Total Shareholder Return
Performance ranking vs. Peer Group
Multiple of 50% of the Target Award
90th to 99th percentile
2.0x
80th to 89th percentile
1.75x
70th to 79th percentile
1.5x
60th to 69th percentile
1.25x
50th to 59th percentile
1.0x
40th to 49th percentile
.5x
30th to 39th percentile
.25x
Below 30th percentile
0x

If the Company’s TSR rank falls between the measuring points on the foregoing schedule, the percentage vesting will be based on linear interpolation.     
4.
Performance Units Based on Comparative Revenue Growth to the Peer Group. Performance for 50% of the Target Award of Performance Units (the “Revenue Portion”) shall be earned based on the Company’s cumulative revenue growth over the Performance Period as compared to the cumulative revenue growth of the companies that are in the Peer Group on the last day of the Performance Period. The Revenue Portion shall vest according to the following schedule:






Revenue Growth
Performance ranking vs.
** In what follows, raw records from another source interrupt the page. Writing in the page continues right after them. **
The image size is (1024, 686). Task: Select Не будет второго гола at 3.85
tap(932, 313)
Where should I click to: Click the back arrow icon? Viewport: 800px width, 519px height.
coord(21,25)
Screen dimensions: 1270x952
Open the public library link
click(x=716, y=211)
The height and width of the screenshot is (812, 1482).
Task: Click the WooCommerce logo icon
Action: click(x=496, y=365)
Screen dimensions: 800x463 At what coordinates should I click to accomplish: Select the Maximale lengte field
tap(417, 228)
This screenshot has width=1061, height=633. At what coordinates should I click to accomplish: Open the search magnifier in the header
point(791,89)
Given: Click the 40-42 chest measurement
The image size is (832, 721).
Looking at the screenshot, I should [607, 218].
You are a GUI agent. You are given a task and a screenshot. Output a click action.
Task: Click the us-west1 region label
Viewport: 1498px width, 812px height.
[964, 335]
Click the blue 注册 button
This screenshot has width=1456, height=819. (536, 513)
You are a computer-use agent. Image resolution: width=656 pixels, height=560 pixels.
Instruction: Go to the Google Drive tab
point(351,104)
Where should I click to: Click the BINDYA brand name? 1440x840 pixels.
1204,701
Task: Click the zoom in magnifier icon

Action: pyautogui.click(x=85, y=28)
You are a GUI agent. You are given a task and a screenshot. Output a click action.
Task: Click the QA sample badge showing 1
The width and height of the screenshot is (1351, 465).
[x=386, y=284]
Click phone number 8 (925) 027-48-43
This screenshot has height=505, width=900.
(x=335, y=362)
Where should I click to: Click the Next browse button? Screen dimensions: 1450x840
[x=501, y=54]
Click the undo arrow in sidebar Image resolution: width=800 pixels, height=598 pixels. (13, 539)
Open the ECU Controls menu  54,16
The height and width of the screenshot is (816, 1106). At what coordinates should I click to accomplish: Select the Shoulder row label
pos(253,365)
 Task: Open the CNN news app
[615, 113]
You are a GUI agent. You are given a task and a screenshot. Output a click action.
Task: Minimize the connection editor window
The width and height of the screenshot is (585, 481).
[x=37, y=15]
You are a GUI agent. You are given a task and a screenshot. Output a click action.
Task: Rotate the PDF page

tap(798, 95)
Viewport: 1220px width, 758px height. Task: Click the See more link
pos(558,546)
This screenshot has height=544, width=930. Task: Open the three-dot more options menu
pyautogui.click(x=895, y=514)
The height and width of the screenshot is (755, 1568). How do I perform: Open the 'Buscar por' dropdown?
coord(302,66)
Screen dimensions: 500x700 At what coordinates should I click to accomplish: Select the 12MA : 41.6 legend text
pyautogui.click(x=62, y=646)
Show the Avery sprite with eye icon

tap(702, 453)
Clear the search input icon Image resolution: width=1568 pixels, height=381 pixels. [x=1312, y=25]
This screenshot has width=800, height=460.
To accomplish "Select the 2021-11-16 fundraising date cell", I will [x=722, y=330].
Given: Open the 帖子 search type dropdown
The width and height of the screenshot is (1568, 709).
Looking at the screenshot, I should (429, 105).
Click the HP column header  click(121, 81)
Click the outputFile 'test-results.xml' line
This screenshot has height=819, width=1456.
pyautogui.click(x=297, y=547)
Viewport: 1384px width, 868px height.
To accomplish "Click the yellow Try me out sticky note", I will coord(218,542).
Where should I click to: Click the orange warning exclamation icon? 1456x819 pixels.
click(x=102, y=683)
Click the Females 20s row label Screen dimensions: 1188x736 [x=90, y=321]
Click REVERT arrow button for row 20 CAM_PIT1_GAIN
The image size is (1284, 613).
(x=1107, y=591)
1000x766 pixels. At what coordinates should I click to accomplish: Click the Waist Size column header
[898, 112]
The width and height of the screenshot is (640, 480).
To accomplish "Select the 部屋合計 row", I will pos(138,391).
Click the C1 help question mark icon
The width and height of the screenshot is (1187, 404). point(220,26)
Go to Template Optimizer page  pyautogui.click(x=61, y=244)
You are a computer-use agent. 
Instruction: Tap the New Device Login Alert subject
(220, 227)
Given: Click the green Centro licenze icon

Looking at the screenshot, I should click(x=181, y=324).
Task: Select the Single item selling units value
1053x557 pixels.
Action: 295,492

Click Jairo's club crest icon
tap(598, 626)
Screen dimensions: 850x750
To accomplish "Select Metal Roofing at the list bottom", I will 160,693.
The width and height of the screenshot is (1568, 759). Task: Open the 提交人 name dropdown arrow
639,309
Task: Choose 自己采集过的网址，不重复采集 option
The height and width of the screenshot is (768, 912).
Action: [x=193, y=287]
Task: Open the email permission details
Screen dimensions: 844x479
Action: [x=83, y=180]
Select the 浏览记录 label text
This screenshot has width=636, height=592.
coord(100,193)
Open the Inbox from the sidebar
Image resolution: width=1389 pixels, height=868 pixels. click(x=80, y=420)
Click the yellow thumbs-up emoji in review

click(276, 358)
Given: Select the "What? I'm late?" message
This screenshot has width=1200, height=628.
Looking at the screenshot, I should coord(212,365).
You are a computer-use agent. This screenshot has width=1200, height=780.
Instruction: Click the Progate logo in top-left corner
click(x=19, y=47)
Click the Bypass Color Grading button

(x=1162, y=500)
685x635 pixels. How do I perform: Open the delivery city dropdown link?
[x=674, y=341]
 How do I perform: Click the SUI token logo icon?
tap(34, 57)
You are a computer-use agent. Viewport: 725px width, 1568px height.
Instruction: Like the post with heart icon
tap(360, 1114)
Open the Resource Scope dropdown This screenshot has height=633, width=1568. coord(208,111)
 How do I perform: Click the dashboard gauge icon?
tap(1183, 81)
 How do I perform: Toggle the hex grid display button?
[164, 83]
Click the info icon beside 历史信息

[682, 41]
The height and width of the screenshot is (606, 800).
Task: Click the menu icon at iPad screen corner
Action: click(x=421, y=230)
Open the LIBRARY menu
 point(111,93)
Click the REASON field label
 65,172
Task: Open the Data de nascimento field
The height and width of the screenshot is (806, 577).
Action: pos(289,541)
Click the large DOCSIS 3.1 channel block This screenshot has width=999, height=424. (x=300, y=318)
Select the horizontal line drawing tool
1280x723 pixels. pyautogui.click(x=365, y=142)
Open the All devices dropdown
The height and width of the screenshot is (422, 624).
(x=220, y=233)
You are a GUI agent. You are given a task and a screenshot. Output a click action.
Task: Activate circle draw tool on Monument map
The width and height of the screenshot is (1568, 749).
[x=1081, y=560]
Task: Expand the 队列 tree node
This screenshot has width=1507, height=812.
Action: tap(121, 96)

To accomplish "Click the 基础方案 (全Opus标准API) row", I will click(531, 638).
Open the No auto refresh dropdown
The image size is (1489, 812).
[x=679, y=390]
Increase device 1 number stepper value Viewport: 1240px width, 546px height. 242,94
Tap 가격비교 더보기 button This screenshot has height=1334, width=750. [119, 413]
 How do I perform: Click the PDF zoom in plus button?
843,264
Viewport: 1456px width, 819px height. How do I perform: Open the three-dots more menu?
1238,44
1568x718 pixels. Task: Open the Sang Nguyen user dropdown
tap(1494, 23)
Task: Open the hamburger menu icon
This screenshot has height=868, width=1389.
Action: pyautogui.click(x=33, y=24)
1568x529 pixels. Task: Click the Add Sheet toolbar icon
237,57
Peer Group
Multiple of 50% of the Target Award
90th to 99th percentile
2.0x
80th to 89th percentile
1.75x
70th to 79th percentile
1.5x
60th to 69th percentile
1.0x
50th to 59th percentile
.5x
40th to 49th percentile
.25x
30th to 39th percentile
0x
Below 30th percentile
0x

If the Company’s cumulative revenue growth rank falls between the measuring points on the foregoing schedule, the percentage vesting will be based on linear interpolation.
5.
General Vesting Terms. Notwithstanding the foregoing, if the Company’s TSR is negative for the Performance Period, the Performance Units may not vest above the Target Award. No vesting shall occur unless and until the Committee certifies that the Performance Goals have been achieved. Any fractional Performance Unit resulting from the vesting of the Performance Units shall be rounded down to the nearest whole number. Any portion of the Performance Units that does not vest as of the end of the Performance Period shall be forfeited as of the end of the Performance Period. In no event shall the maximum number of Performance Units that may be payable pursuant to this Grant Letter exceed 200% of the Target Award.